Saturday, June 02, 2012

Summer Time

Well, it's June. The month we associate with summer. It's a month of work and travel for me this year. I'm about half way through clearing my house out for my daughter to return. But even that plan is shaky. You see Lauren succeeded in returning to the work force after almost six months of unemployment. I'm proud of her but can she be really immature and thoughtless is some of the things she says. There are times when I feel she just doesn't get the fact that the world is not built around her interests, her plans and her desires. She is thinking twice about living in Glen Ellyn now that she's employed. Short-sighted little girl. Opportunity knocks to get firmly planted financially and she doesn't look for the door. Patrick now is a different story. I will comment on him at a later date. Today is Saturday. A good start to the day include a five mile walk to Lombard and return. It's nice to use the Prairie Path once more. I know so many people out there from my twenty years of running. I can't spend an hour on it without seeing somebody I know by name. Moving to Florida will be tough. I'm going to miss my Prairie Path friends. June is a travel month. Plans include Saugatuck, Michigan; Rosebud, Missouri; Dexter, Kansas; Cedar Rapids, Iows; and Mellen, Wisconsin. I'm chasing my interests, friends, family and my faith. I'll have more details as the trips unfold. For now, it's over and out. Ricky

Saturday, May 12, 2012

Back Home Again

Hello, Friend. Nice to return to something that I like. Journaling, it's good for what ails you. Well, I made it back to Glen Ellyn. It's a long trip but this time uneventful and safe, just the way I like it. What a wonderful time of year, cool, green and lush.
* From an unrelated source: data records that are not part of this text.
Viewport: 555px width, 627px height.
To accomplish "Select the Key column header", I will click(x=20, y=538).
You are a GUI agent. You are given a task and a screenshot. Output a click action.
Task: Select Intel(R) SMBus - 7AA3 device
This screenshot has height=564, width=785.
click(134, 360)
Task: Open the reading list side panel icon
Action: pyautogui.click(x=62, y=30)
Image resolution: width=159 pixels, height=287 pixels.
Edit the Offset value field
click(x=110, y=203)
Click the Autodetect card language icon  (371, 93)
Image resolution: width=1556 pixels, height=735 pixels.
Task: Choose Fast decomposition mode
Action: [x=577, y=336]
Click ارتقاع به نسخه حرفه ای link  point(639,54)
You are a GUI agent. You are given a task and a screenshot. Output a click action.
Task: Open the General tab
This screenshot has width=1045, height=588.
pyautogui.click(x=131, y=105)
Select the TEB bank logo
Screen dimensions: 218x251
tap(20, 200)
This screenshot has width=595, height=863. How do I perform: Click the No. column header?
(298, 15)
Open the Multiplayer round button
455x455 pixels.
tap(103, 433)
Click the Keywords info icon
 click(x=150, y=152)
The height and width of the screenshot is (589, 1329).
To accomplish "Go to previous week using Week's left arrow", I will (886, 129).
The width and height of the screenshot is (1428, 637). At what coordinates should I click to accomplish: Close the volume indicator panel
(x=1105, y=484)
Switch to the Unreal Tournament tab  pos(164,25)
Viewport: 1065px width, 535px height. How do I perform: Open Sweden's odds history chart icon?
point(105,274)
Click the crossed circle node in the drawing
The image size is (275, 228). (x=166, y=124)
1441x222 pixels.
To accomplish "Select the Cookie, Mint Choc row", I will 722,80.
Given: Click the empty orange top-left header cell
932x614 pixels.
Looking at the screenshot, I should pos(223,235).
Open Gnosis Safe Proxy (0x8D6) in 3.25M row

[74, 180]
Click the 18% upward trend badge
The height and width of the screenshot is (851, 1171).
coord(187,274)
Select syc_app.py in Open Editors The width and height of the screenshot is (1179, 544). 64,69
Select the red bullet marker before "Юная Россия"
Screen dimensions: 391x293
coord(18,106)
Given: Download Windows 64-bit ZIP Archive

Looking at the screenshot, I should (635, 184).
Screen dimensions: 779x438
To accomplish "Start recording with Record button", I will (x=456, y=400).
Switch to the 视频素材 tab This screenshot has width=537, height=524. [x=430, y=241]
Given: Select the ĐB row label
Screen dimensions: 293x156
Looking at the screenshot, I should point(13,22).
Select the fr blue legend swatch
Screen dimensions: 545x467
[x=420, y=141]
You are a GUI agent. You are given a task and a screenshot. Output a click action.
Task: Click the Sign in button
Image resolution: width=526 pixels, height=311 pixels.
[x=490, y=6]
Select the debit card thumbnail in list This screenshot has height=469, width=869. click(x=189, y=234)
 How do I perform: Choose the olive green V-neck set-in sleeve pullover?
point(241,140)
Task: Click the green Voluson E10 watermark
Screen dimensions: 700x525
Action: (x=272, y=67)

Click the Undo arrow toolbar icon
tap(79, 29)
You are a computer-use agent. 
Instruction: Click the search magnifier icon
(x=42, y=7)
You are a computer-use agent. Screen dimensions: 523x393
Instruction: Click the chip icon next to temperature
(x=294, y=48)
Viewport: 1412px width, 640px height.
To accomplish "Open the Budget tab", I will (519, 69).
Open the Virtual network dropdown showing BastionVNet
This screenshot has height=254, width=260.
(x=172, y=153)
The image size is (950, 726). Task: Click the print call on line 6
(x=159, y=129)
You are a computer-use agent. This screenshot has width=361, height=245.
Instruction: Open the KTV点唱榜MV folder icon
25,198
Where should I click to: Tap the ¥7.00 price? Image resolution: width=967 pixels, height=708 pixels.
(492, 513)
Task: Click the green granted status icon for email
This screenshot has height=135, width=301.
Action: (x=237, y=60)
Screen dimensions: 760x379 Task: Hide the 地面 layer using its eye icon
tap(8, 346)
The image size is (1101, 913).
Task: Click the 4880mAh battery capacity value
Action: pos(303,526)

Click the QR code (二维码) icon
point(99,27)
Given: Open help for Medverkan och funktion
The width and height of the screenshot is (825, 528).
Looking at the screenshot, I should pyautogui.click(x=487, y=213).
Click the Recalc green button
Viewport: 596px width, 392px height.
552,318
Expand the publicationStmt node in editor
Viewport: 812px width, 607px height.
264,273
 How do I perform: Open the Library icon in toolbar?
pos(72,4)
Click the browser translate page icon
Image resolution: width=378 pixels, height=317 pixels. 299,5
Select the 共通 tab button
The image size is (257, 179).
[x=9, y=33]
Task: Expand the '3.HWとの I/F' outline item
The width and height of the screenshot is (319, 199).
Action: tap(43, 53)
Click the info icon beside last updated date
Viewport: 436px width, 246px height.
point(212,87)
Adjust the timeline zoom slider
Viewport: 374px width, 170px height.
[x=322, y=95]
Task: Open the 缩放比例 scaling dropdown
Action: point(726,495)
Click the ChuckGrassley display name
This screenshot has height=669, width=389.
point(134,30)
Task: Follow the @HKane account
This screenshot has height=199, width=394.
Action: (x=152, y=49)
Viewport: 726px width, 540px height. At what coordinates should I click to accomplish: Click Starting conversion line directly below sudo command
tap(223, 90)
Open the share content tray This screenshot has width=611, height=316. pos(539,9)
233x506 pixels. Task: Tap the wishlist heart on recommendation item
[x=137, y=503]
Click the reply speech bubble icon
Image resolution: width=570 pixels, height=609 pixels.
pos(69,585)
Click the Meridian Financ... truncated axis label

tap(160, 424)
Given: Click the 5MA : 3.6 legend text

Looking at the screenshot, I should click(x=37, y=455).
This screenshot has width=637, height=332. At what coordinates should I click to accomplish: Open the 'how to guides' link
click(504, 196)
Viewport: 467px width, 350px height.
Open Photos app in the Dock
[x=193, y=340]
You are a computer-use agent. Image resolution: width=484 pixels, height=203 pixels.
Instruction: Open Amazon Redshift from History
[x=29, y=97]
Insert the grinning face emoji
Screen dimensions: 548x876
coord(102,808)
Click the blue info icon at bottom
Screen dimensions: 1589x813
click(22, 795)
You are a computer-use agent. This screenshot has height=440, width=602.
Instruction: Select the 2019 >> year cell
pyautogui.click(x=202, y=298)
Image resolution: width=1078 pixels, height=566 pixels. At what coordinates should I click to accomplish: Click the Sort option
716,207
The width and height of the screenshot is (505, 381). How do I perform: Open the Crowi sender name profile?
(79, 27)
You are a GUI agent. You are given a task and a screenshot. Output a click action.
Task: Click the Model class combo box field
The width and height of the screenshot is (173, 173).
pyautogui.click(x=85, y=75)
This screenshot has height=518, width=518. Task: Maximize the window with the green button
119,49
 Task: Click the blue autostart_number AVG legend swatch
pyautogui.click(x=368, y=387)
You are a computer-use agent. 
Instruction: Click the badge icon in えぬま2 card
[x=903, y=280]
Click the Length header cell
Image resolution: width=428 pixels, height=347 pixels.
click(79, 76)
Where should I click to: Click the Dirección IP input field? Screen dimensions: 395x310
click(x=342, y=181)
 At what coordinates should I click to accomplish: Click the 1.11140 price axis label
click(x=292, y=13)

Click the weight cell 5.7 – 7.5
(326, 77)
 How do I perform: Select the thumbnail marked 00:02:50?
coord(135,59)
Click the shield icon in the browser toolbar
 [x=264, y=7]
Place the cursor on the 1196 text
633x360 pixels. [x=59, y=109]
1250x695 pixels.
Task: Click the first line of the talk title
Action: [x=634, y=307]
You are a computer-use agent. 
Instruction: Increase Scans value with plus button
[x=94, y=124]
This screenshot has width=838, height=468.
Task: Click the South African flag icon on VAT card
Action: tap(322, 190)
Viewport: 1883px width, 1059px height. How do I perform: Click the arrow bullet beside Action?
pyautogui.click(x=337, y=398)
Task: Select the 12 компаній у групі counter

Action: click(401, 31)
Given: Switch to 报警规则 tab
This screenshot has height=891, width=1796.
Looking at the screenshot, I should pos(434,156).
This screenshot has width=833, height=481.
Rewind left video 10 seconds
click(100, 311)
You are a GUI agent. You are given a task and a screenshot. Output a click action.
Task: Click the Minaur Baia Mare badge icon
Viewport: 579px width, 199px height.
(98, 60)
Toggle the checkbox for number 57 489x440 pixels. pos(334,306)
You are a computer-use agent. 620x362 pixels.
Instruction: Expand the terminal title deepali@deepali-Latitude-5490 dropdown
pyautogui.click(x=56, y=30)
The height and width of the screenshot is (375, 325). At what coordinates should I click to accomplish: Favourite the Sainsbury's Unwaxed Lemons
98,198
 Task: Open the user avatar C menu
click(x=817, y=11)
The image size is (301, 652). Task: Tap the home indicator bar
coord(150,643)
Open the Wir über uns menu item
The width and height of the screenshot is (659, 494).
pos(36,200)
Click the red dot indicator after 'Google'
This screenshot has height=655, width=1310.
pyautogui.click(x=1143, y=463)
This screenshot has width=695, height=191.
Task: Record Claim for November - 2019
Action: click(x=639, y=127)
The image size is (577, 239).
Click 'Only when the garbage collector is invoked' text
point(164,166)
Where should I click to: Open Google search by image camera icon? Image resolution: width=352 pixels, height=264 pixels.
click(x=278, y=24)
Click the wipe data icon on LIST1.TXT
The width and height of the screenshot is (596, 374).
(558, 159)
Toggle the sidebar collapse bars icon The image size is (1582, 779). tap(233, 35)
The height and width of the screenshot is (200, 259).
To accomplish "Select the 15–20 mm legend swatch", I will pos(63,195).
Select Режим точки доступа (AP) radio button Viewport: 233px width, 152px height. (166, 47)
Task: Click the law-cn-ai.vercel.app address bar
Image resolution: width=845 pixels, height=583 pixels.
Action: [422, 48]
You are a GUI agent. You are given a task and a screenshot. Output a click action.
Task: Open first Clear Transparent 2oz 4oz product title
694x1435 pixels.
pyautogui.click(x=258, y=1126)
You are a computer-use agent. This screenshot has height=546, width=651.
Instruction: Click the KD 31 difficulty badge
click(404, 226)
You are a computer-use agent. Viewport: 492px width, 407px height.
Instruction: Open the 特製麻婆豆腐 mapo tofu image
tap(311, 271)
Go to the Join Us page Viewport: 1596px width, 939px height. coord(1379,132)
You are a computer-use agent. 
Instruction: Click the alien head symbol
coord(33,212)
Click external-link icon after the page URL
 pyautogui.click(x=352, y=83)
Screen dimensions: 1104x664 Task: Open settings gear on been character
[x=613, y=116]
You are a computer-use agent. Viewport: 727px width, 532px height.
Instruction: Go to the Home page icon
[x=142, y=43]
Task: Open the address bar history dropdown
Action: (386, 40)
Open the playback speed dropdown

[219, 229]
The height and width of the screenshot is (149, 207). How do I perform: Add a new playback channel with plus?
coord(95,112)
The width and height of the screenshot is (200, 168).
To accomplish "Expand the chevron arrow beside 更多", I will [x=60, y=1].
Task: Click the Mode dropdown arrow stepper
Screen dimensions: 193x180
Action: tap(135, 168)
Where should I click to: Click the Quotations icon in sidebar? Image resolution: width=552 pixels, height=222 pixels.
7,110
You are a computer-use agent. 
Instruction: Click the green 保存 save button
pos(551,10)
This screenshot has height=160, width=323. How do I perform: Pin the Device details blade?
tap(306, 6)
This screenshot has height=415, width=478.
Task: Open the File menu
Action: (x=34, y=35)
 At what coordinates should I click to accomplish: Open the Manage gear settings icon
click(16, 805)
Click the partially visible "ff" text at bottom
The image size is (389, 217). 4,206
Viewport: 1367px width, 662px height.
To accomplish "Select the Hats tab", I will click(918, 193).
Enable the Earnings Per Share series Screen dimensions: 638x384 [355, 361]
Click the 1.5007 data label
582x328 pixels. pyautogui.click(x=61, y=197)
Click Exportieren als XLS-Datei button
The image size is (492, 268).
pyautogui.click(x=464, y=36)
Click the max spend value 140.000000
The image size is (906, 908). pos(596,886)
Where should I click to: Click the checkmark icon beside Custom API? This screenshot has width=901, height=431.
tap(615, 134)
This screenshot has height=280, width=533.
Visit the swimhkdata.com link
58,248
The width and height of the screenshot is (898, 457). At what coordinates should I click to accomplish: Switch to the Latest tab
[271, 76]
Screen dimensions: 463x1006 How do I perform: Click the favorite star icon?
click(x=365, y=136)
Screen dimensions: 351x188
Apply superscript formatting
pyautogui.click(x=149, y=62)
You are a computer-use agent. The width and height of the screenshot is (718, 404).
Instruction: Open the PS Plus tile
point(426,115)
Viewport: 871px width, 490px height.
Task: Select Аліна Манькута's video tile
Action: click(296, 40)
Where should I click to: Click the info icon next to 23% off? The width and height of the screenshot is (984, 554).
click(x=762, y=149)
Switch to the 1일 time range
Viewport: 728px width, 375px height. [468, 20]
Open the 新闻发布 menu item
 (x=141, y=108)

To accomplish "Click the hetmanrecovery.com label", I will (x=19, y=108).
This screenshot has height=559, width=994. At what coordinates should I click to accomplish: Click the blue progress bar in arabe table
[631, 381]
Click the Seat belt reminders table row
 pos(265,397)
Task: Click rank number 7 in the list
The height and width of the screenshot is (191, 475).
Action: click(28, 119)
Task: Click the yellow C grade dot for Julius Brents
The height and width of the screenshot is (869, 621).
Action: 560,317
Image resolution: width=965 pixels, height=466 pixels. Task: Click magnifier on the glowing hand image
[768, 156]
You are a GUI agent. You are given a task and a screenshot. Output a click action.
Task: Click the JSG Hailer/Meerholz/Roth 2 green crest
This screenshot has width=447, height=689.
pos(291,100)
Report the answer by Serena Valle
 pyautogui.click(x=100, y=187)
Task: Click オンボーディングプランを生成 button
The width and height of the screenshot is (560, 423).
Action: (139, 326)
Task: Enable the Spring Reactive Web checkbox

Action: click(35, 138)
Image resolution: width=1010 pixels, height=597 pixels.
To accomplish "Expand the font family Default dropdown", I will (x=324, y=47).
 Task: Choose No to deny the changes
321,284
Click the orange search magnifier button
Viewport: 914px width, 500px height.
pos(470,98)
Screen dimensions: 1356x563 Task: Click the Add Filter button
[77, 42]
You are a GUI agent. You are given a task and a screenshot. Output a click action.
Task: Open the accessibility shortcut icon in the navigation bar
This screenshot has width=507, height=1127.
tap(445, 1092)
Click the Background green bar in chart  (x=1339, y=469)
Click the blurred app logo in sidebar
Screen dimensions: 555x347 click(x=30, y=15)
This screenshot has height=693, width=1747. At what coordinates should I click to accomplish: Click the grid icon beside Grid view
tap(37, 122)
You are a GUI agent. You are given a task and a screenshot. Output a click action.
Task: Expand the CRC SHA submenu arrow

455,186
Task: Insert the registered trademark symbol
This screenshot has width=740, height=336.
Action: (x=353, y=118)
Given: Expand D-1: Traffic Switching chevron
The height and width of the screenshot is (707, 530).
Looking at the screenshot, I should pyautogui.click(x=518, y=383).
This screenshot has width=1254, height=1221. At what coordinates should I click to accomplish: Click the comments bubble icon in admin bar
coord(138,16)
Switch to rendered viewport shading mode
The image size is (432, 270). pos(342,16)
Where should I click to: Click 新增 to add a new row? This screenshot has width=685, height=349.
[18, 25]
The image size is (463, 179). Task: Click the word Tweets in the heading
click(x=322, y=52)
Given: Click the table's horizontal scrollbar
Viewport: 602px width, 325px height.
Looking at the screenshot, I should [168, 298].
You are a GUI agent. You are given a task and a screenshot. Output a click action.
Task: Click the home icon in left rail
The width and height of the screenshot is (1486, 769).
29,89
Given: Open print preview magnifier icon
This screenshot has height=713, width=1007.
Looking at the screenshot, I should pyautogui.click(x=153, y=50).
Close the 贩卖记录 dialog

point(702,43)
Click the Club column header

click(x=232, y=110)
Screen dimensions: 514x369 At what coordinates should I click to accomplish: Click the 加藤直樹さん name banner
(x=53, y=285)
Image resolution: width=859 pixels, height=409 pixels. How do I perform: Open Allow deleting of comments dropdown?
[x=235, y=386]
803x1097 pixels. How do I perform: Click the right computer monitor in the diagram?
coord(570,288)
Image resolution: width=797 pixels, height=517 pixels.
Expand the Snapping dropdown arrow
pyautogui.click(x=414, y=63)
Saturday's goal, a five mile walk just to observe. Not much changes in Glen Ellyn from year to year. I guess that's why I like it. It's a place where people know one another, the shops are walking distance and the trains are my friends. Just like it was twenty four years ago when I moved here from Lincoln Park. Quiet and consistent, that's Glen Ellyn. My decision to become a Florida resident this year was a tough one, yet it's the right one. I'm going to turn my home over to Lauren and Patrick and see if they are adult enough to handle the opportunity and the responsibility. I trust both of them to do the right thing, make the right choices and launch themselves into the 'real world' successfully. In order to do this, my plate is full. I have to downsize, clean out the years of accumulated stuff and, slow but surely, cut the ties to a town I absolutely love to call "home." I can do it. But it won't be easy.